In the mid-1990s, I started working for a large computer company in the Midwest. Holiday season 1996 sales went nuts because they were first to market with an internal 28.8k modem, to the point that we poor schmucks on phone tech support were working 80-, 90-, and 100-hour weeks to try to keep the hold time down to two hours or less. We used to send out a VHS tape but had to discontinue that earlier in the year when someone at the video production company decided to splice adult content into the setup video, so no more setup VHS tapes were being sent out.
A lot of the calls had to do with setup, how to connect the monitor, the keyboard, or the mouse, even though the back of the computer was color-coded. But computers as household items were still relatively new, and there was a lot of hand-holding, old people trying to figure out that complicated AOL, maybe someone actually had a problem, etc. — all in all, pretty easy money.
Enter this dad on the line.
Me: “Hello, thanks for calling [Company] Computers. My name is [My Name]. Could I—”
Caller: “What in the f*** are you doing? How the h*** can you send out that computer with that on there?!”
He continued to scream for the next several minutes. (It felt way longer.) Then, he finally calmed down.
Me: “Well, I’m sorry to hear you’re having issues with your computer. Let’s see what we can do.”
I got his information.
Me: “Okay, so what software was on the computer?”

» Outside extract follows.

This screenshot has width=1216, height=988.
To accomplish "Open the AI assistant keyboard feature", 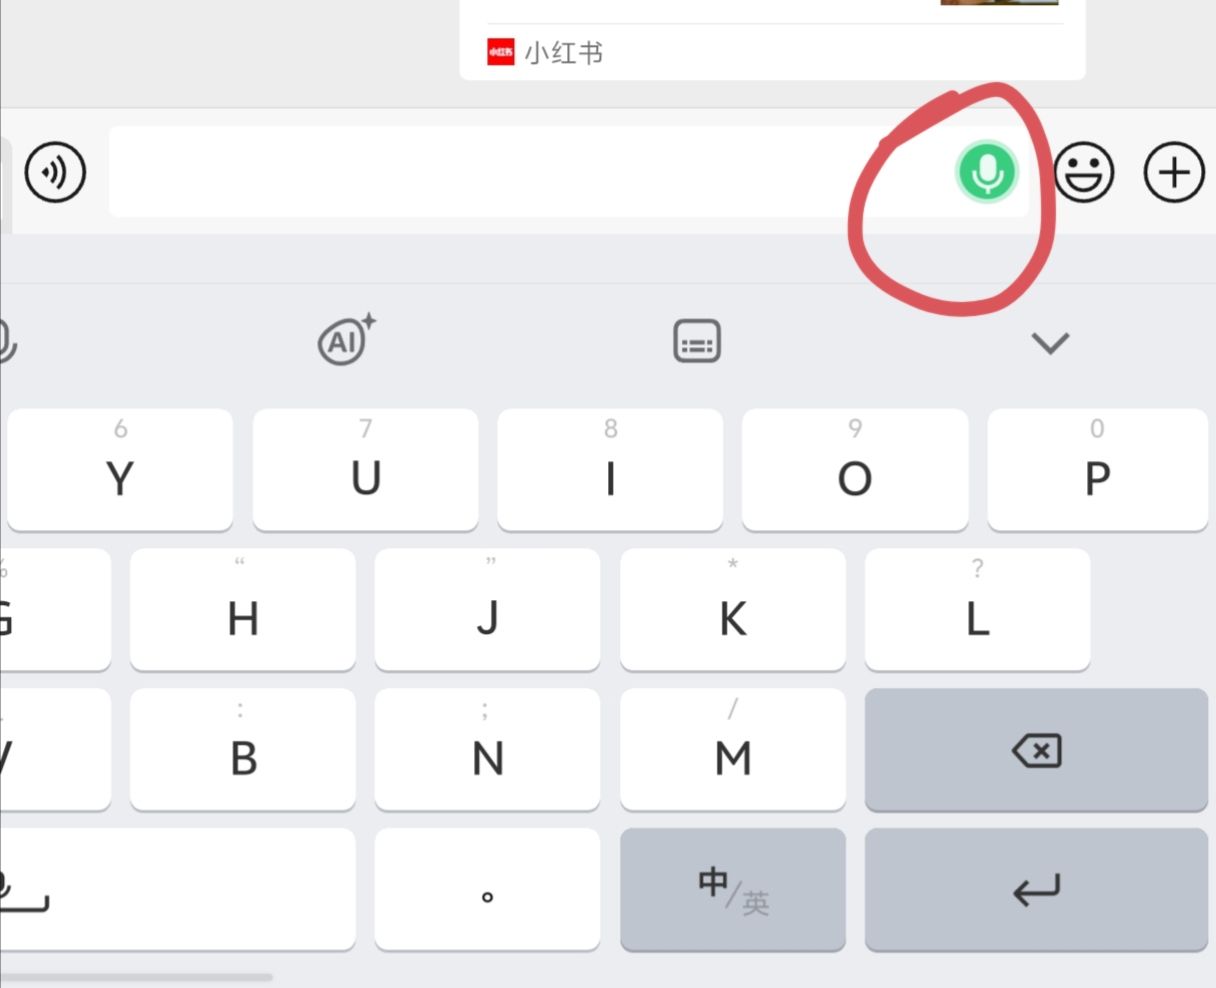I will [x=346, y=341].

Caller: “It’s not the software. I went to try out AOL, and all of a sudden, when I typed in the browser, it was showing [adult content] sites. Is that some kind of weird joke you guys do there? I remember you guys were sending out [adult content] tapes to people.”
Me: “I’m sorry to hear that. The tapes were from a third-party company, and we fired them and destroyed any tapes.”
Then, I heard a voice in the background.
Male Voice: “Dad, I’m headed out for a bit.”
Caller: “Okay, brat, just wait a minute…”
Me: “Ummm, mind if I ask a question? How old is your son?”
Caller: “Oh, he’s fourteen.”
I decided this was the time to lead him down the path.
Me: “So, like I said, I’m sorry that showed up on your computer, but when we build your system, it’s never attached to a live phone line to test the modem, I’ll talk you through what we do.”
I talked him through opening a DOS shell and issuing a debug command to run a self-test on the modem, and he heard that lovely sound we all knew so well in the 1990s and early 2000s.
The line went silent, but I could hear his wheels turning.
Me: “So, you said your son is fourteen. Was he on the computer last night?”
Caller: “Why, yes. He said he had homew—”
The penny finally dropped.
Caller: “Oh, my God. I’m so, so sorry for yelling at you like that. You didn’t deserve it.”
I was grinning evilly. By that point, I was forty-five or so minutes into the call. My manager swung by to ask if it was all okay, and I waved him away.
At that point, I was hearing in the background of the call:
Caller: “GET OVER HERE, BRAT! I JUST SPENT TIME YELLING AT THIS GUY WHEN YOU WERE LOOKING AT [ADULT CONTENT] UNDER MY ROOF? YOU’RE GOING TO GET ON THAT PHONE AND APOLOGIZE TO HIM!”
This kid knew he was busted and busted bad. He meekly apologized for looking at the adult content. I was just trying to keep from laughing out loud. Then, there was a bit more yelling that I couldn’t make out, but it did sound like Mom joined in on the berating.
Dad got back on the phone.
Caller: “Once again, I’m so so sorry that I acted that way to you. I shouldn’t have sworn or yelled at you.”
Cue Mom in the background:
Caller’s Wife: “YOU DID WHAT?!”
At that point, the phone hung up. I had my manager pull the call because there were a lot of people who had to listen to it just for the humor aspect of the call.